Les zones côtières sont riches en fleurs, c’est pourquoi il n’est pas rare que les producteurs transhumants de miel y emmènent leurs ruches. Cependant, le miel en provenance de ces plantes présente en général un taux d’humidité élevé, qui peut dépasser 20 à 21 %, si bien que ne respectant pas le maximum de 19,6 %, il ne peut être classé en première catégorie. Pour résoudre ce problème, plusieurs producteurs expérimentés, comme Carlos Duarte, savent très bien comment s’y prendre.

« En général, les miels les plus humides sont les miels côtiers et ceux du bejuco indio ou leñatero. Dans ces cas, le producteur doit s’assurer que ces miels mûrissent le plus possible. Dans certaines floraisons, il est possible de prélever le miel des rayons avec un pourcentage de fermeture des alvéoles de 70 % ou plus, mais dans ces floraisons, il faut que la fermeture soit de 100 %. »

Si l’on considère que le miel doit être un produit sans danger, les apiculteurs doivent veiller à certains aspects pour installer leurs ruches. Par exemple, dans les zones d’agriculture intensive, il existe des probabilités élevées de pollution, compte tenu de l’utilisation d’engrais, d’herbicides et autres produits chimiques. L’hygiène des lieux est également vitale, l’emplacement des ruchers, afin d’éviter les prédateurs ou la présence de rongeurs.

En outre, il faut remplacer les éléments de la ruche, préalablement désinfectés, en temps utile. Le nettoyage de tous les équipements et ustensiles qui entrent en contact avec le miel est un autre atout de bonne pratique, comme l’affirme Isidro Silva.

« Nous devons faire très attention à tous les outils que nous utilisons parce que nous courons le risque de contaminer le miel. C’est la raison pour laquelle l’entreprise nous a vendu un module de prélèvement du miel où tous les composants sont en acier inoxydable, ce qui facilite grandement l’assainissement. Par ailleurs, du fait que nous réutilisons les bidons, nous devons les laver soigneusement, uniquement avec de l’eau et les laisser sécher complètement avant de les remplir de nouveau. »
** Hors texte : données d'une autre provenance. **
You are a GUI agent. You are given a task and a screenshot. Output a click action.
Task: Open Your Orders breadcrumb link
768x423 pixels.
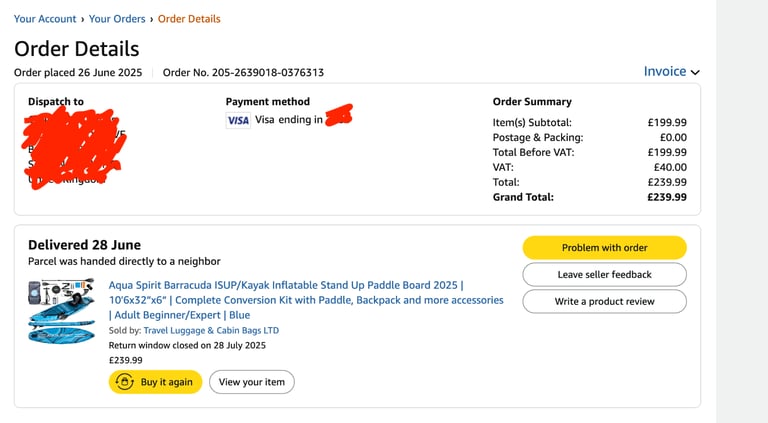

Bien que cela puisse sembler une mesure extrême, garantir la sécurité exige également un contrôle sanitaire constant de l’apiculteur lui-même, afin d’empêcher que toute infection dont il souffrirait, susceptible d’être transmise par des aliments, puisse contaminer le produit final.

Dans cette région, il n’y a pas d’usine de transformation, de sorte que le miel collecté est transporté, à Contramaestre, à Santiago de Cuba. Il convient de signaler que, bien que le laboratoire de l’UEB ne soit pas en mesure de pratiquer tous les tests nécessaires, ses résultats sont généralement conformes à ceux de l’usine de transformation.

Vision de l’avenir

Avec l’augmentation des exigences des consommateurs, le marché international demande de plus en plus des miels biologiques et spécifiques (produit d’une même floraison). Même si pour l’instant cela n’est pas possible dans la province, des études sont en cours pour progresser vers ces modes de production.
Parallèlement, la formation continue des apiculteurs est la principale garantie de qualité. L’apiculture est un type d’élevage très complexe, qui exige une bonne maîtrise des pratiques, de chacune des manipulations, en particulier si l’on considère que la production de miel dans le pays est encore artisanale.